## Problem to solve
Search the records for the word "Class" and copy every line in which it occurs.

Data shown section start

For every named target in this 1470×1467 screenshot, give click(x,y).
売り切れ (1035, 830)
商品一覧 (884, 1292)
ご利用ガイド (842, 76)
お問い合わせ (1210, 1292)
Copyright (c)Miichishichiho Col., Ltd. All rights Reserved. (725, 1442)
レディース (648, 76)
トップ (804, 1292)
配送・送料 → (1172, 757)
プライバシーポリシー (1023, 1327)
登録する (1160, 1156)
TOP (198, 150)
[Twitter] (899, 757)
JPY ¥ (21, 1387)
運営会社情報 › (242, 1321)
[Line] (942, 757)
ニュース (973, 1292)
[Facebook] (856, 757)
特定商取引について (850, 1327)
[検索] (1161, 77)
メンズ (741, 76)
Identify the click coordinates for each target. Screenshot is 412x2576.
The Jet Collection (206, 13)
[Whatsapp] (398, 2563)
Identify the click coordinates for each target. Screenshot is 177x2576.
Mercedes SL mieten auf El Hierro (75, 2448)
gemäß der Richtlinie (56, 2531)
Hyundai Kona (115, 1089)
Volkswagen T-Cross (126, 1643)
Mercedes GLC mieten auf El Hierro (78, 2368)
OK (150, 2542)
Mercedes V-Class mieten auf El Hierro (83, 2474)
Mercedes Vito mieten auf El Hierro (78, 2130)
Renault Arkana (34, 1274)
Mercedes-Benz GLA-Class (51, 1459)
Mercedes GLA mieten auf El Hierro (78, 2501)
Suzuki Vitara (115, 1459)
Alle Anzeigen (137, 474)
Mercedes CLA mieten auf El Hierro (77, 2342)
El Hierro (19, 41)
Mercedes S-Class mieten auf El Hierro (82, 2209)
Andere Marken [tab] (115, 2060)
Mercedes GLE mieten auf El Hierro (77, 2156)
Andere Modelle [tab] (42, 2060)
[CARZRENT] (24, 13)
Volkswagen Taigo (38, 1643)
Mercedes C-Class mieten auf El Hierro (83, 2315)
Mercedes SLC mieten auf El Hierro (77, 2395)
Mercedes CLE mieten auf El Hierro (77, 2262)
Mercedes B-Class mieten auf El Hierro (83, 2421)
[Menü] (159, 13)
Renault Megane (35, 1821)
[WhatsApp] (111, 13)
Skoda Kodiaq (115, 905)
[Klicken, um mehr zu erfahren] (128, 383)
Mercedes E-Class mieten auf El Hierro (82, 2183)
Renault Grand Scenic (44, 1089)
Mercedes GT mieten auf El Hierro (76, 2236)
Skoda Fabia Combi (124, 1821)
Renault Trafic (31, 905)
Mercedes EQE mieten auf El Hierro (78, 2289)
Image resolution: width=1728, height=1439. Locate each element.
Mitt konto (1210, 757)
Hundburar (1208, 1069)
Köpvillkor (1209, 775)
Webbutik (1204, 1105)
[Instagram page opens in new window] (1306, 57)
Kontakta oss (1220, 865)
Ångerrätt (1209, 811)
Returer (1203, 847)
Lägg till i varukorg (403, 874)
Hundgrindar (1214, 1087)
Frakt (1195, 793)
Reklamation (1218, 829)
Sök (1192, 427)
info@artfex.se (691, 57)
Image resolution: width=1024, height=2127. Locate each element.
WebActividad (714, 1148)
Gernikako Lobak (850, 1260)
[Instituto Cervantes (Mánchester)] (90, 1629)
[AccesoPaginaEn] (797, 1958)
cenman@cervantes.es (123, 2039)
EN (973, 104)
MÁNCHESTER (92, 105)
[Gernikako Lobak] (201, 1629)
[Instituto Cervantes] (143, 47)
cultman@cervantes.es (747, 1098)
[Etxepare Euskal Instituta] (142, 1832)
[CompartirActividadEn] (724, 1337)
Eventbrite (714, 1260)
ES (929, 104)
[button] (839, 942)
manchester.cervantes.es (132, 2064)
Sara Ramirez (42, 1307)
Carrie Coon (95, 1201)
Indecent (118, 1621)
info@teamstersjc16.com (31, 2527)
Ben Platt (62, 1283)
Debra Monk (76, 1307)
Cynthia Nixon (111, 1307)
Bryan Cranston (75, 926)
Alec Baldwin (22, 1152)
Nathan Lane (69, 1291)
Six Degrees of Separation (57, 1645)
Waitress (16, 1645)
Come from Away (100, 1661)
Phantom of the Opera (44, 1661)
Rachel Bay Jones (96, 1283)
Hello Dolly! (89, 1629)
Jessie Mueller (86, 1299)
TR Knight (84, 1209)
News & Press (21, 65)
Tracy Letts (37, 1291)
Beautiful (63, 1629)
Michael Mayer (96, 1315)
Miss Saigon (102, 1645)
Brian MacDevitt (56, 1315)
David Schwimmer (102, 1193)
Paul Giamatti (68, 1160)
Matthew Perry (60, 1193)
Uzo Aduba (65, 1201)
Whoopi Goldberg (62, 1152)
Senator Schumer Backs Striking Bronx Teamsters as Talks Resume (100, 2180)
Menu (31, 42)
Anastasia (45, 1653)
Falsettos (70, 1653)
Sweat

Data shown section end

## Solution for this task
Mercedes V-Class mieten auf El Hierro (83, 2474)
Mercedes-Benz GLA-Class (51, 1459)
Mercedes S-Class mieten auf El Hierro (82, 2209)
Mercedes C-Class mieten auf El Hierro (83, 2315)
Mercedes B-Class mieten auf El Hierro (83, 2421)
Mercedes E-Class mieten auf El Hierro (82, 2183)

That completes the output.